The heritage and history of Fittie is being celebrated in an arts project that also looks to imagine the unique community’s future.
Residents are being asked to join in with the Safe Harbour, Open Sea initiative and say what they would like to see it do and achieve as it looks at ways of bringing people together again as part of post-Covid recovery.
The year-long project – with arts organisation Open Road working in partnership with the Fittie Community Development Trust – now has a team of artists and creative producers working in this special fishing-village-in-the-city.
Pauline Brown, chair of the trust, said: “I think it represents a remarkable opportunity for those in Fittie who want to participate in something that honours the past of Fittie but looks towards the future and how they might be part of Fittie’s future.
People of Fittie will put meat on the bones
“I think it also offers lots of opportunity for socialisation, for recreation, for learning new things and for contributing your own skills, your own ideas and your own talent.”
The team started working from the community base in Fittie Gospel Hall last week and has already been brainstorming ideas for the initiative, which will be looking to help the area recover from the impact of Covid, and also addressing wider social, economic and environmental issues, not just in Fittie, but across the city.
Pauline said Safe Harbour, Open Sea is very much in its early stages, with nothing written in tablets of stone.
“We want this project to come from Fittie people and grow from the roots up,” she said.
“It’s important for us to have a frame in place so we know the direction towards the outcomes, but it’s the people of Fittie who will put the meat on the bones. We are not doing it unto people. People will do it together.”
Lesley Anne Rose, co-founder of Open Road and a Fittie resident herself, said: “We may be looking at community choirs, writing groups, film clubs where you might watch films, but also learn how to make films.
Giving the community a voice
“It is very much passing on skills so people can take their own creativity into their own hands as well as opportunities to come together, share their stories and have a voice. It’s those kinds of things as well as one-off events.
Some of the ideas might include a trail around the community to help manage where the tourists and visitors go in this small, historic area, or running upcycling workshops, or how to mend or adapt old clothes.

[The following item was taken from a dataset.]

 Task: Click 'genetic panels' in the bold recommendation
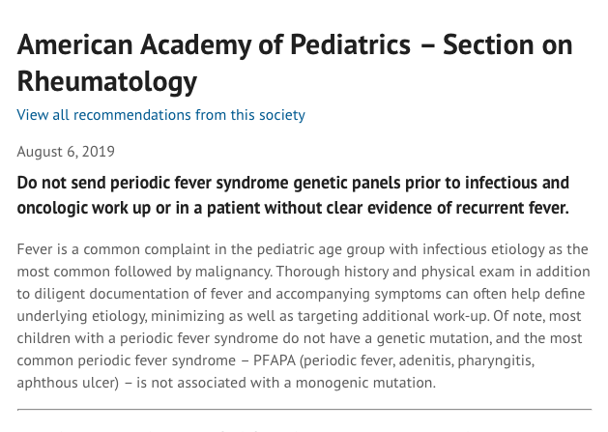click(347, 183)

Much of the work – funded through Creative Scotland – will also involve giving the community a voice in its future, particularly as the city looks to a carbon zero future and a post-oil world.
Lesley Anne said: “What is this coastal community going to look like in 25 years’ time, what do we have control over, what can we come together over now?”
The team includes Geraldine Heaney, a freelance artist who grew up in Fittie who will develop a programme of creative initiatives and events, aimed at bringing the community hall and community connections back to life post-lockdown.
Creative community worker Victoria Fifield will be exploring themes of visitors and migration, while Martin Aitken and Marie Driver will be creative producers, helping to make projects and ideas a reality.
Help Fittie live alongside changes
Victoria said: “I would like to see this reknit the community, with an element of healing after what has happened in the past year.”
Marie said: “I would hope there will be some tangibles from this, maybe for a film club or community choir to keep going after we have left. That would be pretty wonderful.”
Pauline said her hopes were for a lasting legacy that would see a Fittie even more proud and sure of its identity.
“A settled, content Fittie that is living comfortably alongside the huge changes in the world – austerity, Brexit, Covid, the decline of the oil industry, over-tourism, all of the things we have to contend with.”